Aman's AI Journal • Models • Generative Pre-trained Transformer-4 (GPT-4)

Overview

On Pi day (3/14/2023), OpenAI unveiled their latest GPT model, GPT-4, which boasts a multimodal interface that takes in images and texts and emits out a text response.
GPT-4 was trained on a large dataset of text from the internet and fine-tuned using RLHF.
The GPT-4 Technical Report gives us a glimpse of how GPT-4 works and it’s capabilities and that is what I have explained below.

Let’s do a quick refresher on GPT:
- During pre-training, the model is trained to predict the next word in a sequence of text given the previous words.
- Once the model is pre-trained, it can be fine-tuned on a specific task by adding a few task-specific layers on top of the pre-trained model and training it on a smaller dataset that is specific to the task.
While the paper is lacking on technical details about GPT-4, we can still fill in the gaps with information we do know.
As the paper states, “GPT-4 is a Transformer-style model pre-trained to predict the next token in a document, using both publicly available data (such as internet data) and data licensed from third-party providers.” (source)
Like it’s previous models, it was trained to predict the next word in a document or from publicly available data.
Another piece of information we glean from this technical analysis is that GPT-4 uses Reinforcement Learning from Human Feedback (RLHF) much like InstructGPT has.
GPT-4 uses RLHF to closely “align” the user’s intent for a given input and helps facilitate trust and safety in its responses.
The table below (sourced from the paper) depicts how GPT-4 performs on a variety of tests:

Additionally, like its predecessors, GPT-4 is able to work with multiple languages and translate between them.
As per the demo, it seems like GPT’s coding ability has been significantly bolstered compared to its predecessors.
Now let’s look at some examples involving visual input (source):

While we don’t have details on the visual architecture, we can see that it is able to take the image and run either of two tasks:
- If the image is a paper or contains text, it’s able to convert the image to text, proceed to understand the context, and finally return a response.
- Otherwise, if the image just contains objects and no text, it’s still able to glean information and return a response, likely still with the use of NLP and language contexting.

Let’s now explore the ways in which GPT-4 differs from GPT-3, including its ability to perform tasks that GPT-3 struggled with, as well as the technical features that make it more robust.
In the demo given by Greg Brockman, President and Co-Founder of OpenAI, the first task that GPT-4 outperformed its predecessor on was summarization.
- Specifically, GPT-4 is able to summarize a corpus with more complex requirements, for example, “Summarize this article but with all words starting with a letter ‘G’”.
In terms of using the model as a coding assistant, you are now able to not only ask it to write code for a specific task, but just copy and paste any errors that code may cause without any context and the model is able to understand and make the code fixes.
One of the coolest tasks that GPT-4 was able to perform was taking a blueprint of a website, hand-drawn in a notebook, and was able to build the entire website in a matter of minutes as the images below show (source):

Additionally, the model is now able to perform really well on academic exams.

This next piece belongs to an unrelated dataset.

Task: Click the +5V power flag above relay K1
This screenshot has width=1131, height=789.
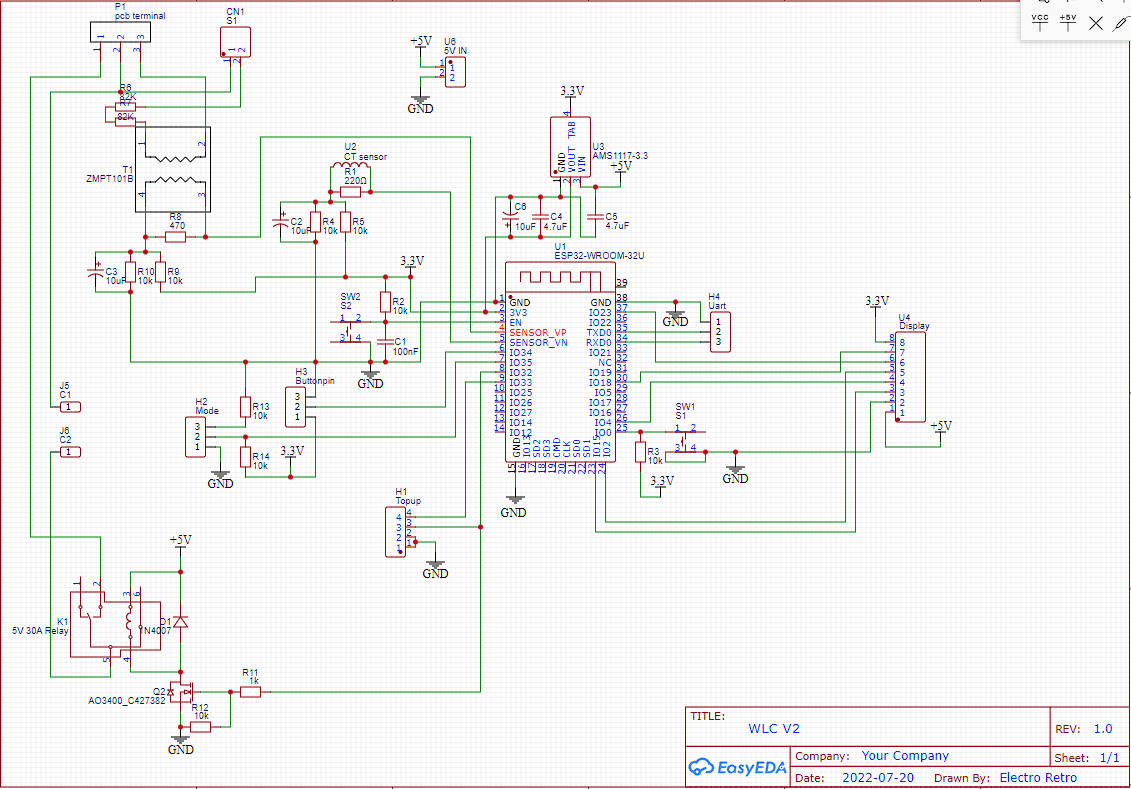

This shows how much language models have improved in general reasoning capabilities.
“For example, it passes a simulated bar exam with a score around the top 10% of test takers; in contrast, GPT-3.5’s score was around the bottom 10%.” (source)

GPT outperforms the previous state-of-the-art models on other standardized exams as well such as: GRE, SAT, BAR, APs as well as other research benchmarks such as: MMLU, HellaSWAG and TextQA (source).

Now, lets look at the technical details of how GPT-4 has outperformed its predecessors.
GPT-4 is capable of handling input context consisting of 8,192 to 32,000 words of text, which means it allows for a longer range of context (~50 pages max).
The image below (source) shows GPT-4 on traditional benchmarks for machine learning models and it is able to outperform existing models as well as most of the SOTA models on most benchmarks.

GPT-4, like its predecessors, still hallucinates facts and make errors in terms of reasoning, thus, the output needs to be verified before it is used from these models.
Much like ChatGPT, GPT-4 lacks knowledge of events that have occurred past the date of its data cut-off, which is September 2021.

Unlike prior GPT family models, we have far less technical details on GPT-4 possibly because it is what powers Bing as confirmed below.

It’ll be fascinating moving forward to see how a multimodal powered search engine can help improve our lives!